The traditional DDAM method is a manual procedure in which results from frequency response analysis are post-processed to provide an estimate of shock resistance. With current finite element analysis (FEA) simulation software, the analysis can also be performed using commercially available FEA codes.
DDAM simulates the interaction between the shock-loaded component and its fixed structure, taking into account its relation to the weight of the equipment, mounting location, and orientation of the equipment on the vessel.
ANSYS provides an efficient means by which to perform DDAM simulation through an intuitive, interactive user interface, which automatically generates the associated reports as specialized output data and tables.
After performing a natural frequency analysis to determine the mode shapes and natural frequencies, DDAM is performed using an input spectrum of displacements or accelerations.
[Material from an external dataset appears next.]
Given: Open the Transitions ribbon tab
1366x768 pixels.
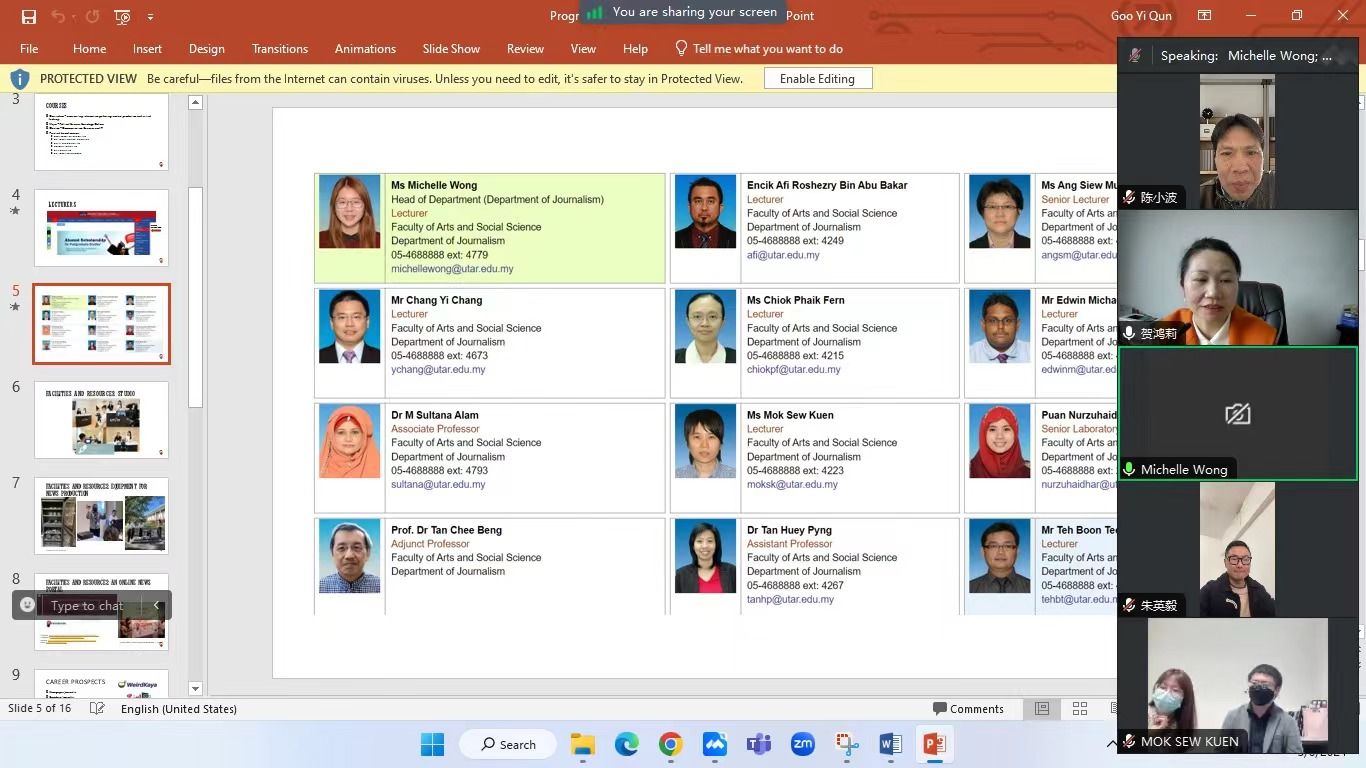Looking at the screenshot, I should point(280,49).
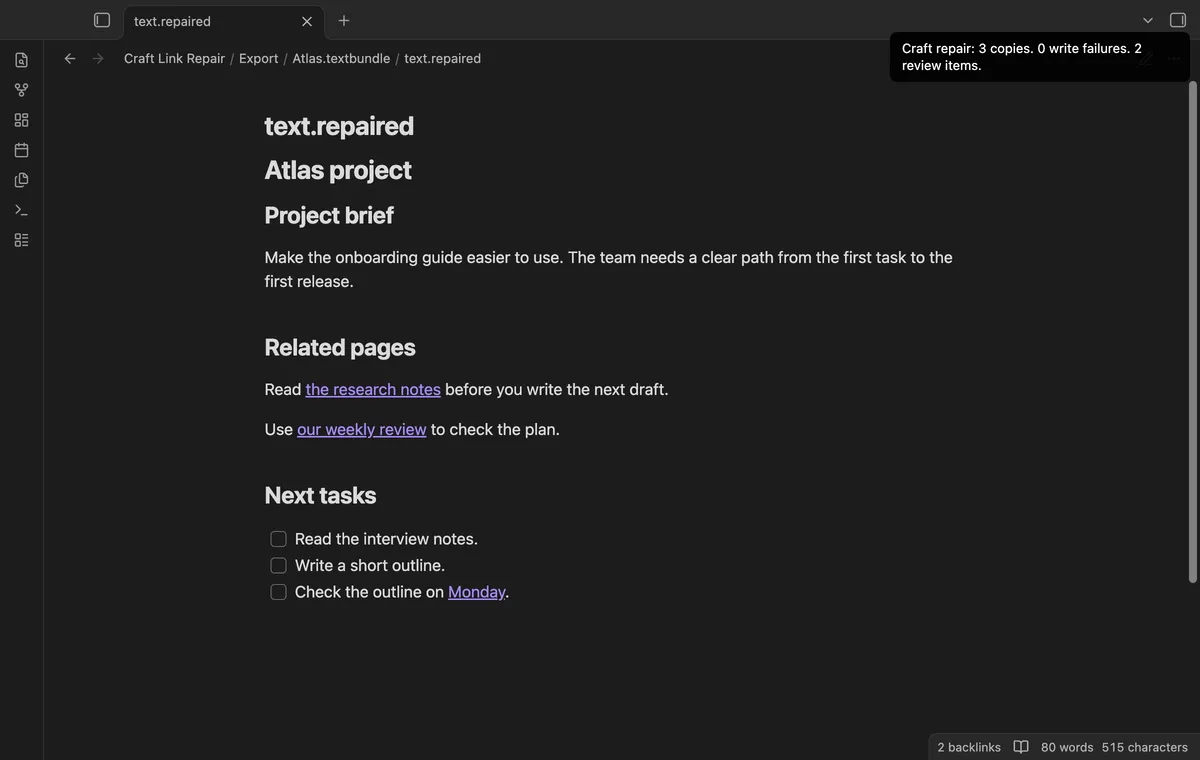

The input spectrum values are provided automatically by the software. Optionally, you can provide user-defined coefficients, which can be used for an alternate unit system.
The DDAM processor uses the Naval Research Laboratory (NRL) summation method to combine the peak responses from all mode shapes into overall displacements and stresses. Results can be viewed for each mode shape and the resultant in the results environment.